• [BRIEF]:
Return the lines beginning at the one that contains "The image size is (2548, 1433)." and continuing to the end of the entries, including both ends, exactly as written and nothing else.

[[ DATA TO USE open ]]

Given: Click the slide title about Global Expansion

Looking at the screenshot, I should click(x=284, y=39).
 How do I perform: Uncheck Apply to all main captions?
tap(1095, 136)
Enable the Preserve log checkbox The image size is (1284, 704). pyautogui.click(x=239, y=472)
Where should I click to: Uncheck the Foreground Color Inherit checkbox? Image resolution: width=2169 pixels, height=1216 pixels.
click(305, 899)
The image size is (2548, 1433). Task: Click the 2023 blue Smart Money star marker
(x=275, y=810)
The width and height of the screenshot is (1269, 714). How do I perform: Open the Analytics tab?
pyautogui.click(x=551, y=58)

[[ DATA TO USE closed ]]

• [THE ANSWER]:
The image size is (2548, 1433). Task: Click the 2023 blue Smart Money star marker
(x=275, y=810)
The width and height of the screenshot is (1269, 714). How do I perform: Open the Analytics tab?
pyautogui.click(x=551, y=58)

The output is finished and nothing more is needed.